The first parameter is the input location where the revision text to be
cleaning up, the second parameter is location where new revision that has
been cleaned up will be written.

#### Generating WVC-2011 Features

After one of PAN WVC dataset has been merged and cleaned up one can compute the
vandalism features by runnning `main.go` script in root of repository.

$ go run main.go wvc2011_features.dsv

Generated feature values will be written to file `wvc2011_features.dat`.

## List of Features

Feature implementation is located in directory `feature`.

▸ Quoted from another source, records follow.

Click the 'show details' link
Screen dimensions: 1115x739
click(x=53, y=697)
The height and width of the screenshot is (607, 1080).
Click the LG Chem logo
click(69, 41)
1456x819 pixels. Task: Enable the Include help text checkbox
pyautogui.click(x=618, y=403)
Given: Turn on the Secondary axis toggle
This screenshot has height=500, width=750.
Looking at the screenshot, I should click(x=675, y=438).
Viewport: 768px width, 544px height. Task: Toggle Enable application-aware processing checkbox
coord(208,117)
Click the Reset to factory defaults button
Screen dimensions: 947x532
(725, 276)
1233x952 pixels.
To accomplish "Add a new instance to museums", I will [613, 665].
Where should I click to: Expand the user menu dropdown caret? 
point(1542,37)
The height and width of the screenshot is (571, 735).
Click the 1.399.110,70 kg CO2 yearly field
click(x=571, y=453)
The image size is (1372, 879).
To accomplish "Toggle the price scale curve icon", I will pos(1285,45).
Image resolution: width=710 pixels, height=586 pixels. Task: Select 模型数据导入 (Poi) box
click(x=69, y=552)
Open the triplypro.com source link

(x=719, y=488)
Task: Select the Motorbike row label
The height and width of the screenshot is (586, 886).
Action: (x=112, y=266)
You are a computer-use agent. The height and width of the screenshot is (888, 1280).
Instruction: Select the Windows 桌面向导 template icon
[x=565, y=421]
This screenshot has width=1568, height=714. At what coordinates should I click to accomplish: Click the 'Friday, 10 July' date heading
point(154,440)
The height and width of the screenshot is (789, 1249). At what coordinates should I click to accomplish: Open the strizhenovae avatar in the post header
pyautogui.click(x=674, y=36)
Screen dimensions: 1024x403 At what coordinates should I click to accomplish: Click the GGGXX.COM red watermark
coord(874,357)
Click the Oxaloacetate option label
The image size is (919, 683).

List of features is implemented from paper by Mola-Velasco (2010) [1].

### Metadata

* "anonim": give a value '1' if an editor is anonymous or '0' otherwise.
* "comment_length": length of character in the comment supplied with an edit.
* "size_increment": compute the size different between inserted text minus
deletion.
* "size_ratio": length of new revision divided by length of old revision.

### Text

* "upper_lower_ratio": ratio of uppercase to lowercase in inserted text.
* "upper_to_all_ratio": ratio of uppercase to all character in inserted text.
* "digit_ratio": ratio of digit to all character in inserted text.
* "non_alnum_ratio": ratio of non alpha-numeric to all character in inserted
text.
* "char_diversity": length of inserted text power of (1 / number of unique
character).
* "char_distribution_insert": the distribution of character using
Kullback-Leibler divergence algorithm.
* "compress_rate": compute the compression rate of inserted text using LZW.
* "good_token": compute number of good or known Wikipedia token in inserted
text.
* "term_frequency": compute frequency of inserted word in new revision.
* "longest_word": the length of longest word in inserted text.
* "longest_char_seq": length of the longest sequence of the same character in
inserted text.

### Language

* "words_vulgar_frequency" compute frequency of vulgar words in inserted text.
* "words_vulgar_impact" compute increased of vulgar words in new revision.
* "words_pronoun_frequency" compute frequency of colloquial and slang pronoun
in inserted text.
* "words_pronoun_impact" compute increased of pronoun words in new revision.
* "words_bias_frequency" compute frequency of colloquial words with high bias
in inserted text.
* "words_bias_impact" compute increased of biased words in new revision.
* "words_sex_frequency" compute frequency of sex-related, non-vulgar words in
inserted text.
* "words_sex_impact" compute increased of sex-related words in new revision.
* "words_bad_frequency" compute frequency of bad words, colloquial words or
bad writing words.
* "words_bad_impact" compute increased of bad words in new revision.
* "words_all_frequency" compute frequency of vulgar, pronoun, bias, sex, and
bad words in inserted text.
* "words_all_impact" compute the increased of vulgar, pronoun, bias, sex, and
bad words in new revision.

### Misc

* "class": convert the classification from text to numeric. The "regular" class
will become 0 and the "vandalism" will become 1.

## Extending The Feature

The feature directory provide implementation of above features, where one can
see how the feature works.
One must familiar with Go language to work with it.

There is also a template (named `template.go`) which can be copied to create a
new feature.

In this section we will see how to create new feature to compute the length of
inserted text with feature name is `insert_length`.

First, Copy `feature/template.go` to new name, for example
`feature/insert_length.go`

Create new type using `Feature` as base type,

type InsertLength Feature

and then register it to global features list including feature value type and
feature name that will be used later,

func init() {
Register(&InsertLength{}, tabula.TInteger, "insert_length")
}

Create a function `Compute` using our InsertLength type with the first
parameter is input dataset,

func (ftr *InsertLength) Compute(dataset tabula.Dataset) {
// Compute the feature value. See other features on how to get
// input records and iterate on them.
}

Test your feature by adding it to `main_test.go`,

func TestInsertLength(t *testing.T) {
main.Generate("insert_length", fInputDsv)
}

and to test it, run with,

$ go test -v -run TestInsertLength -timeout 40m main_test.go -args wvc2010_features_test.dsv

If its works as intended add it to `wvc2010_features.dsv` or your own feature
file.

## References

[1] M. Mola-Velasco, "Wikipedia vandalism detection through machine learn-
ing: Feature review and new proposals: Lab report for pan at clef 2010," ArXiv
preprint arXiv:1210.5560, 2012.